## [REQUIREMENTS]
Please reproduce the stretch of rows from the line containing "1333x750 pixels." through the end of the rows, leaving the pictures out of your answer.

## [TASK INPUT]
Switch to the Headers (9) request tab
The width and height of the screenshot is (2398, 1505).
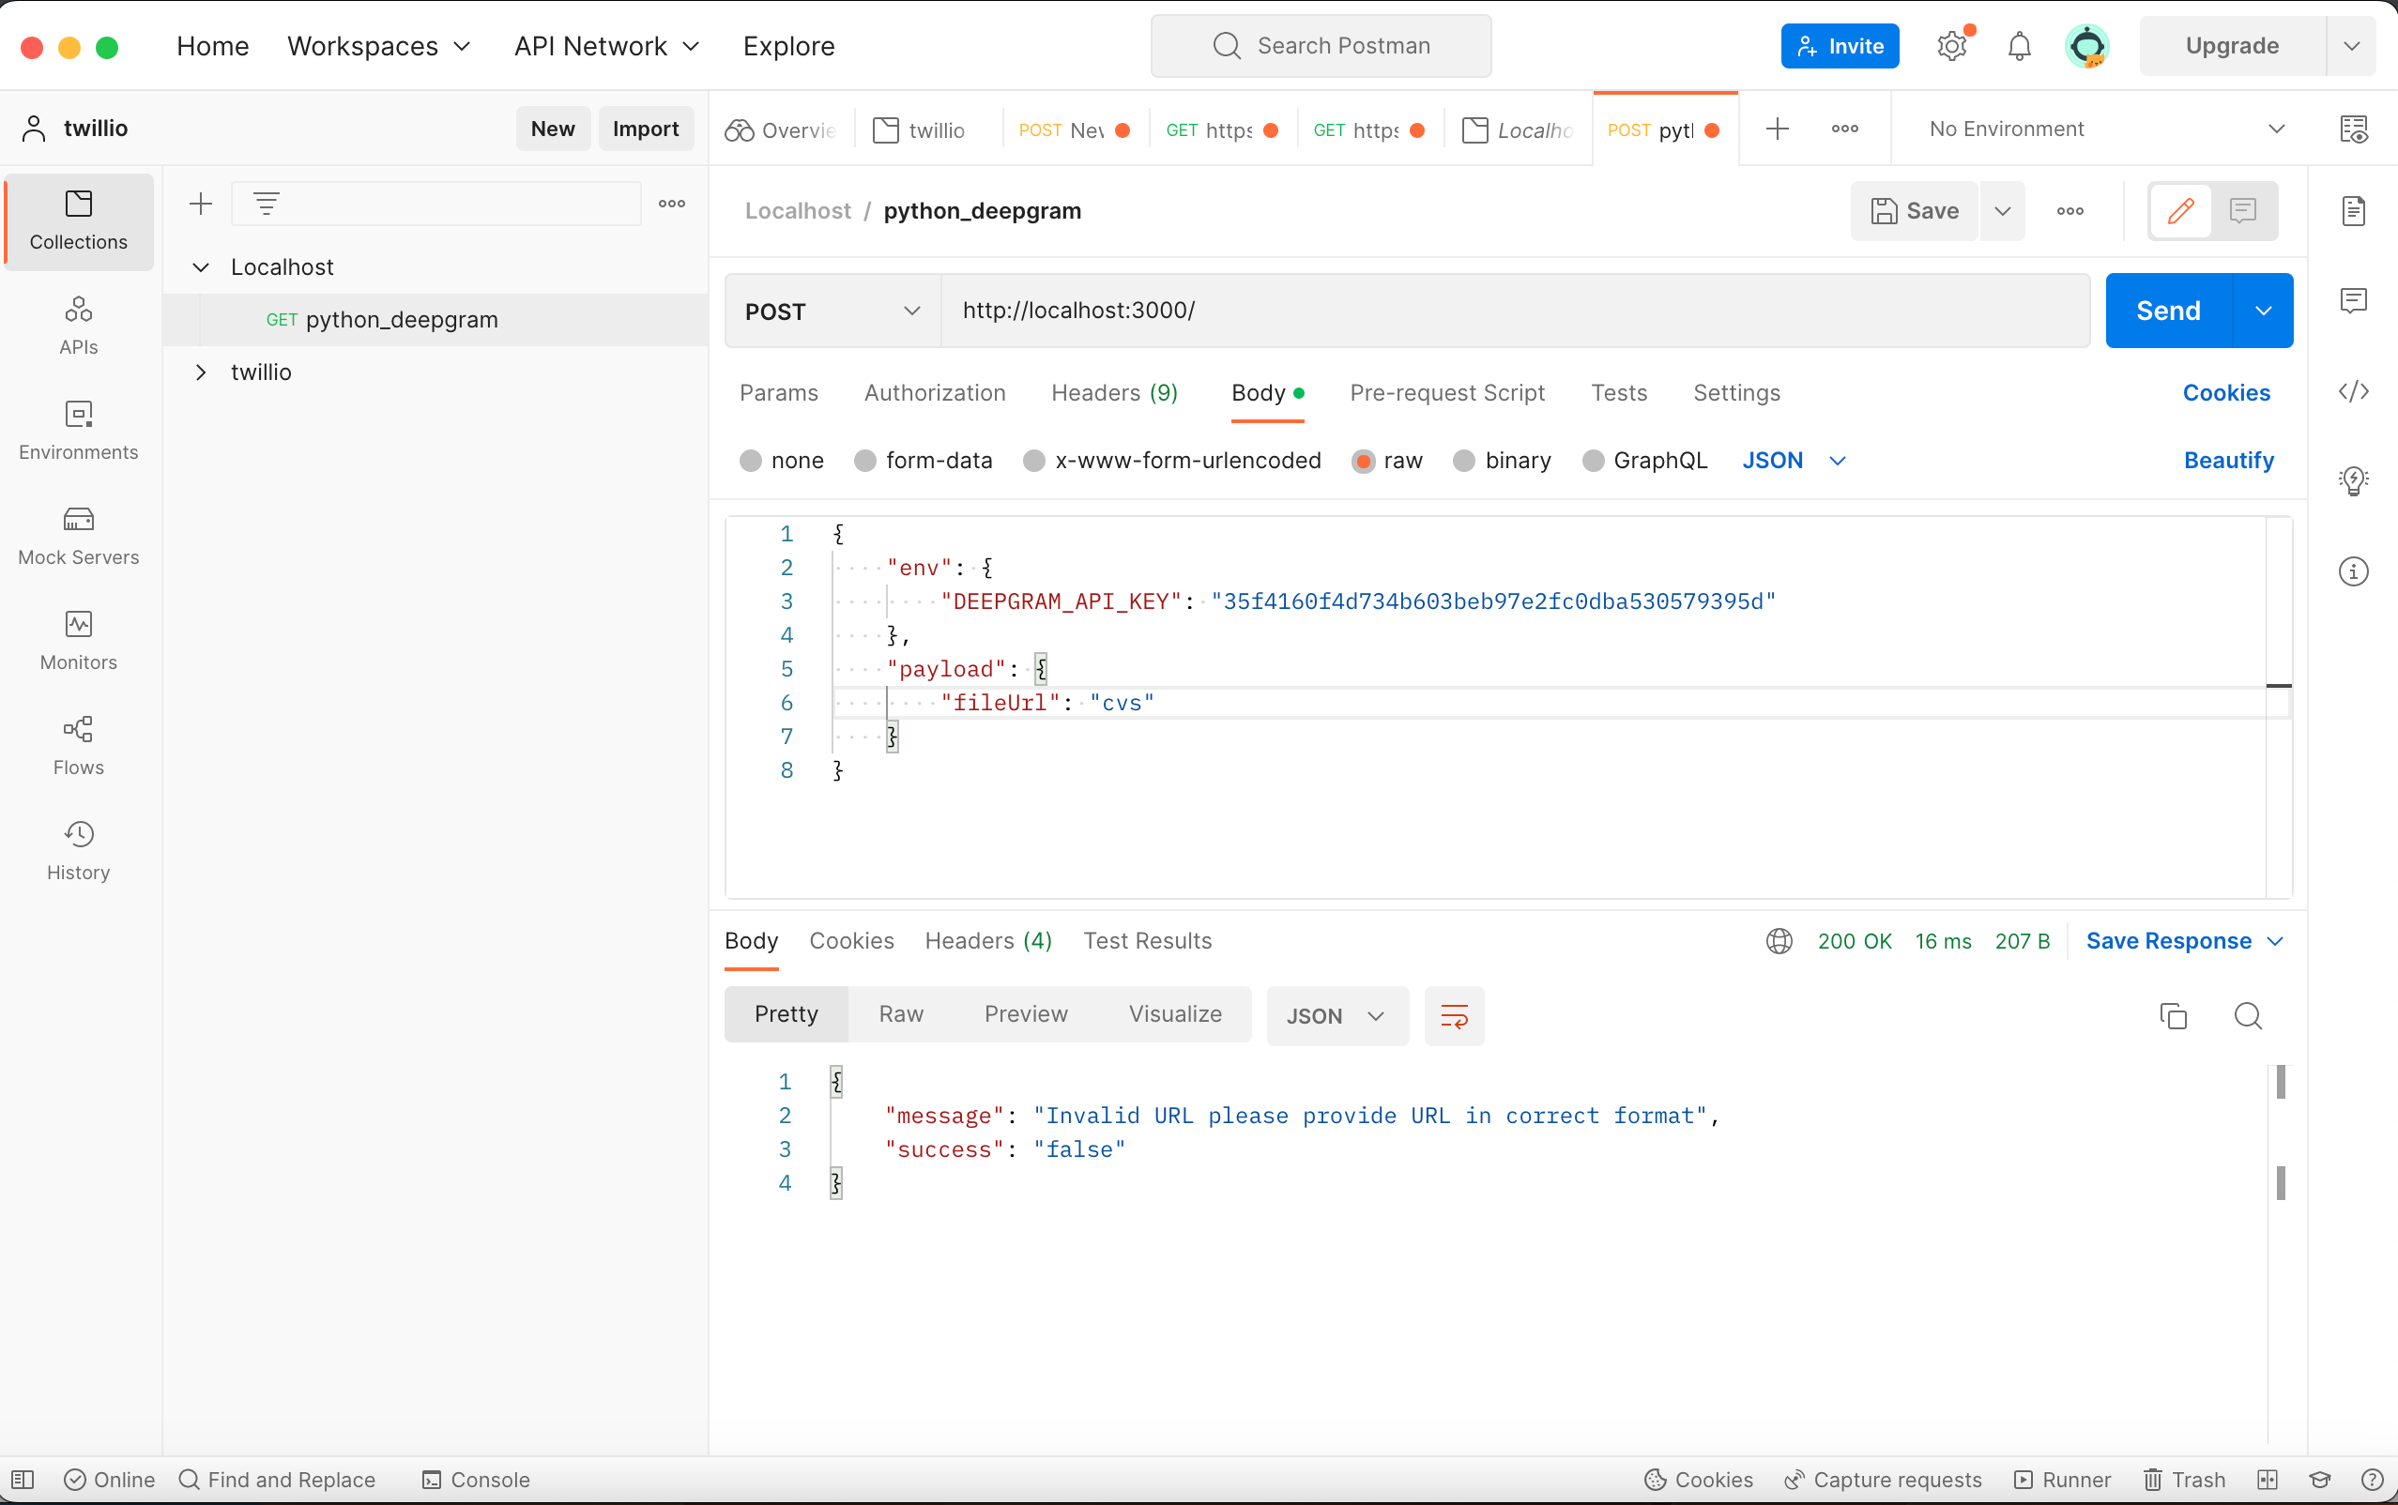pyautogui.click(x=1114, y=393)
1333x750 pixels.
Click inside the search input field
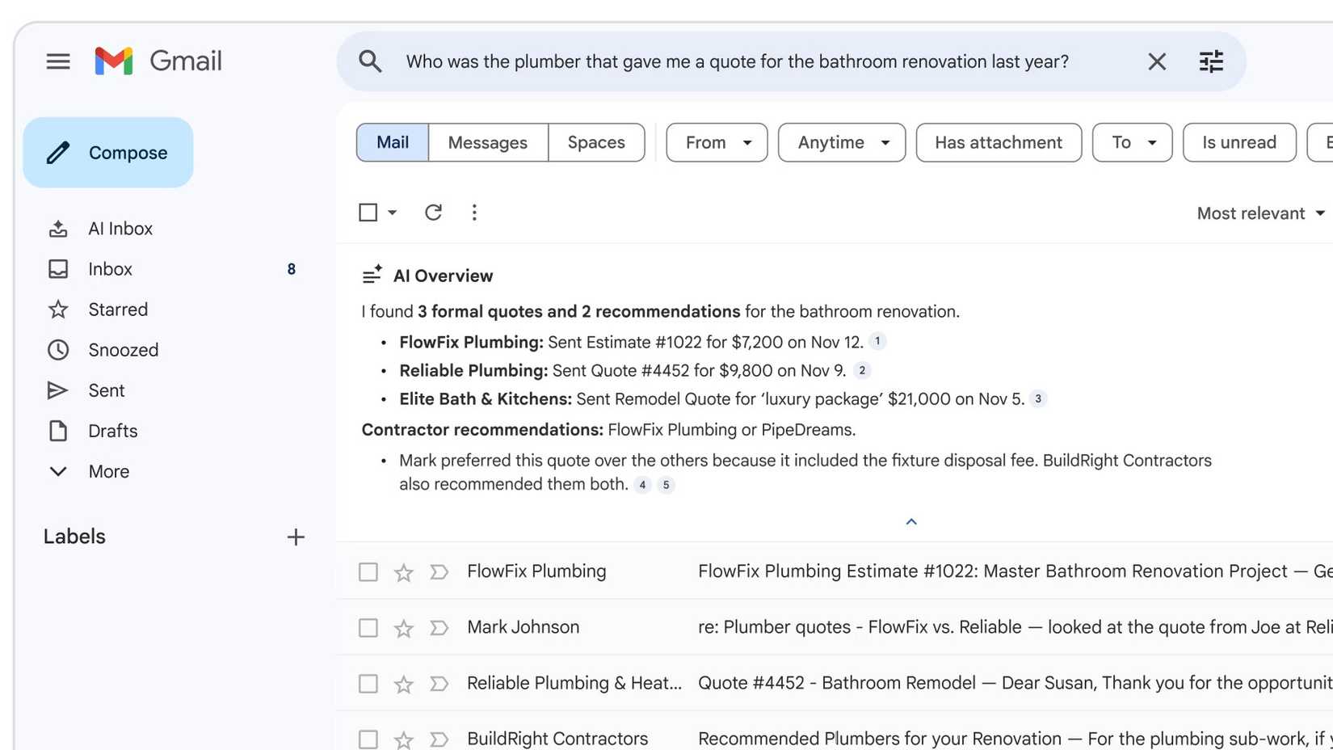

## [EXPECTED ANSWER]
1333x750 pixels.
Click inside the search input field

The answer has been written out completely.